На седьмой день Марк выразил настоятельное желание самому погулять с псом. Элиза заперлась с телефоном в ванной, где и просидела один на один со своим унылым отражением в зеркале; зеленоватая подсветка лишь подчеркивала ее возраст.
Сначала Элиза сильно переживала. На одиннадцатый день печаль трансформировалась в гнев. Она даже позвонила Жан-Ми домой; жизнерадостное «алло» его жены оскорбило Элизу до глубины души. Она повесила трубку, не сказав ни слова.
Гулять с собакой она больше не выходила, но ее мобильный был всегда включен. На ночь она убирала звуковой сигнал, но зато не спускала с экрана бессонных глаз.
Спустя три недели горе и гнев уступили место апатии. Жан-Мишель? Он всегда был ей безразличен. Она любит своего мужа и детей, ей больше нечего желать.
На двадцать третий день Жан-Ми позвонил в обеденное время. Для разнообразия, пояснил он. Элиза упрекала его за молчание, он оправдывался работой, тем, что у Элизы есть муж, а у него жена. Ему надо было поразмыслить, заявил он, и сегодня он принял окончательное решение: им лучше остаться друзьями.
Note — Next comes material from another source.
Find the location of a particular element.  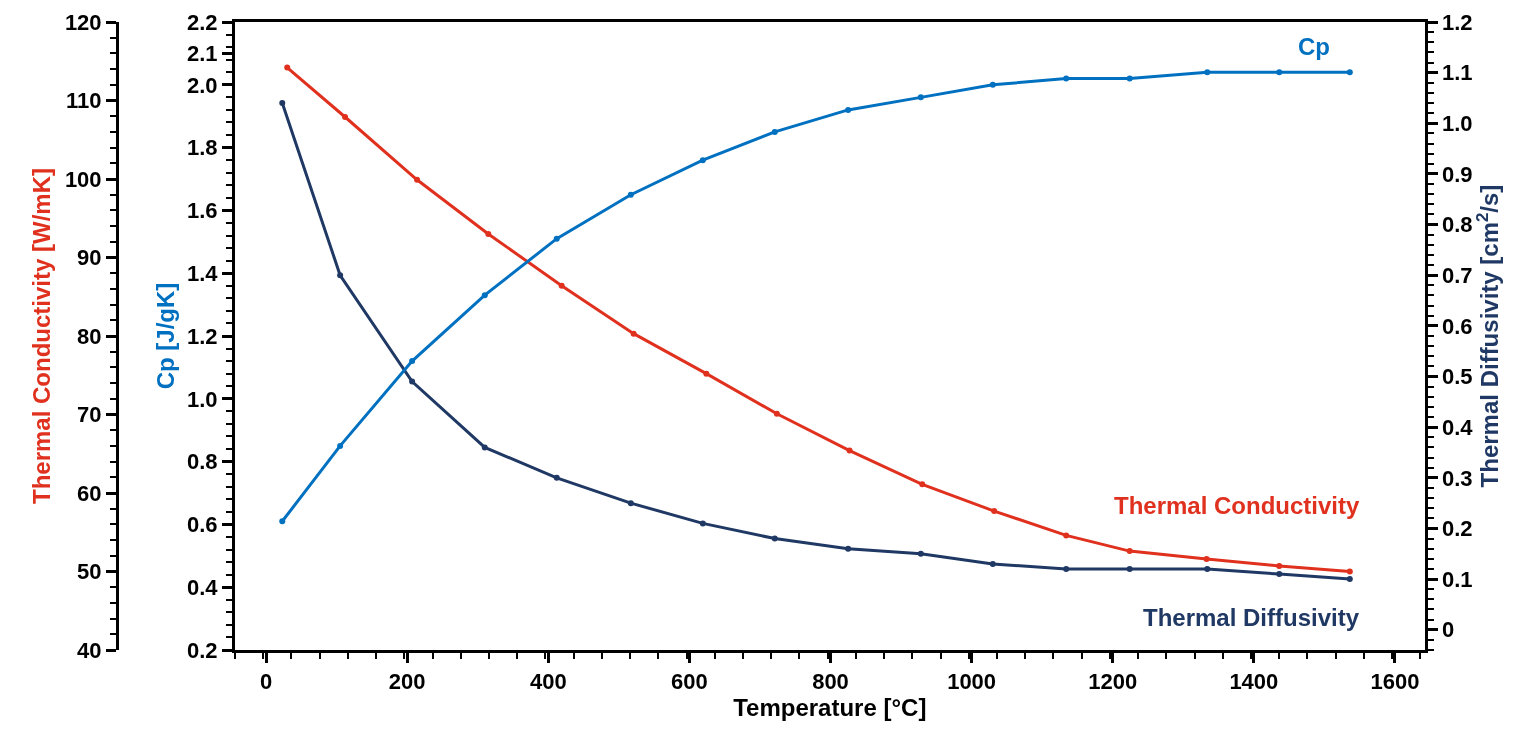

y-tick-label: 110 is located at coordinates (84, 101).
Сперва Элиза подумала, что такая честность заслуживает уважения, и только потом вспомнила, что именно он втянул ее во всю эту историю, и какие бы красивые слова он теперь ни произносил, они лишь прикрывают трусость и подлость. О чем она ему и сказала со всей прямотой. Он возражал, клялся, что никто и никогда не нравился ему так, как Элиза, но не может же он взять такой грех на душу — разрушить семью, в которой четверо детей. Он умел убеждать, умел польстить и выразиться так, что казалось, будто никогда прежде ничего подобного он никому не говорил. Элиза его простила.